Boris Krasnojenov, the steel analyst at Renaissance Capital in Moscow, said that full closedown of Russian steel production lines is difficult for many reasons. “I would say the probability is of a certain reduction in steel output, the closure of one production line at Zapsib, and something may be closed at Nizhny Tagil – up to a million tonnes of production line capacity. I do not think we are talking about closing [Russian] assets. Speaking of Russia, [the announcement] was a signal to the state or the market that if the situation continues to get worse — we are now entering the winter season, plus industrial production is not growing; and there is no demand for exports – so it could lead to closing capacity.”
Does this mean that Evraz is bluffing with regional and federal government officials, threatening by press leak, without telling shareholders because the company’s intentions are obscure, not to say concealed?

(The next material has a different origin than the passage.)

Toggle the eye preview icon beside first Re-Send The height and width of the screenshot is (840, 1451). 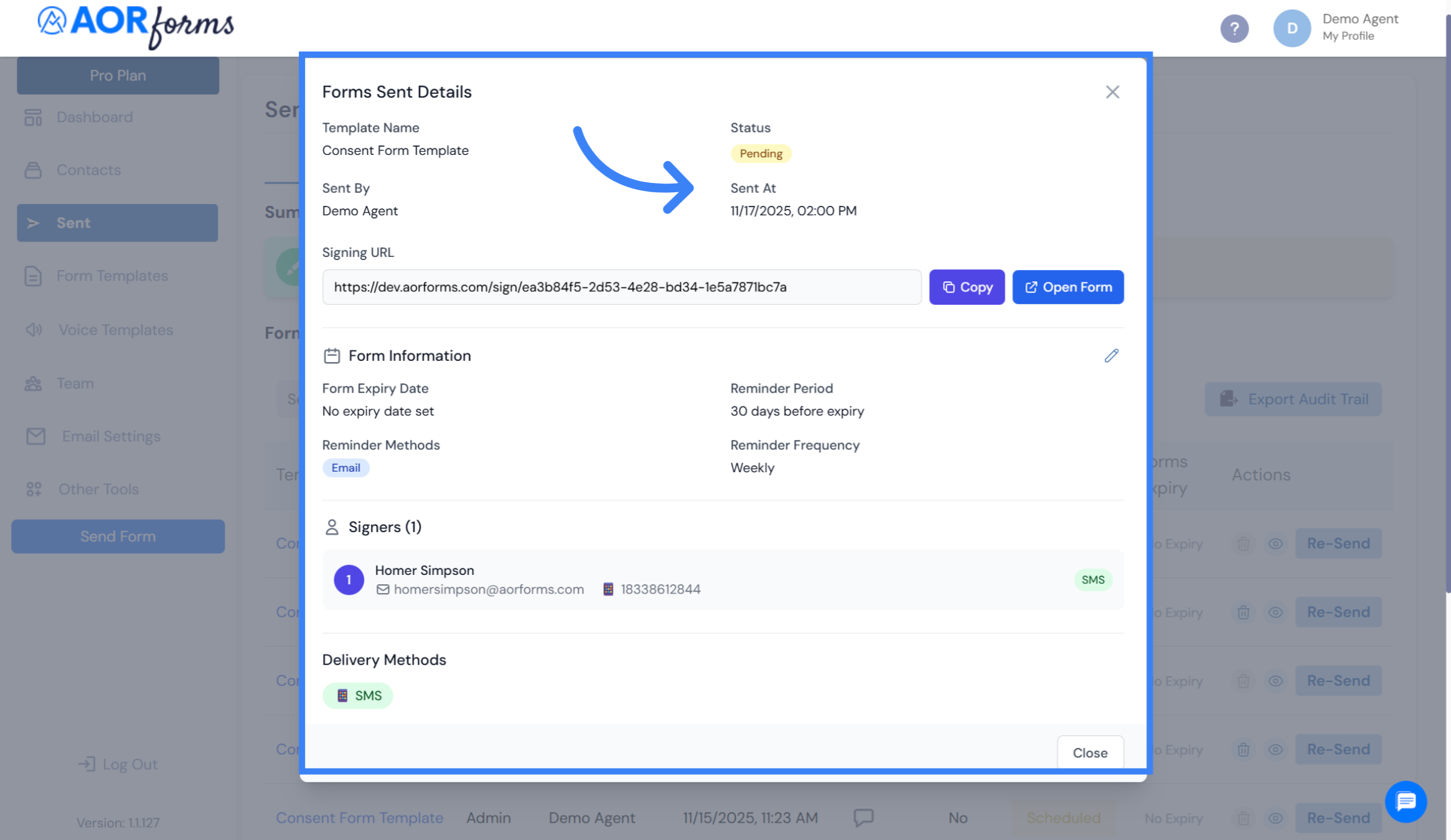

Oleg Petropavlovskiy, a metals and mining analyst at BCS Financial Group in Moscow, says that Atnashev’s shutdown and sale targets are “for the most part at [mining subsidiary] Evraz Ruda, where they conduct underground mining of iron ore, and maybe some other mines. But they do not reveal exactly which ones and what is the cost of production there. But based on the average cost they have disclosed of $80 per tonne, some mines are unprofitable at current prices.”
According to Andrei Shenk of InvestCafe, Evraz can “focus on more profitable product by redistribution [of production capacities] to different product lines…they can dismantle [one production line] and put in a new one. Basically, we are talking about steel products, it’s not steelmaking. Therefore, there they can install something else.”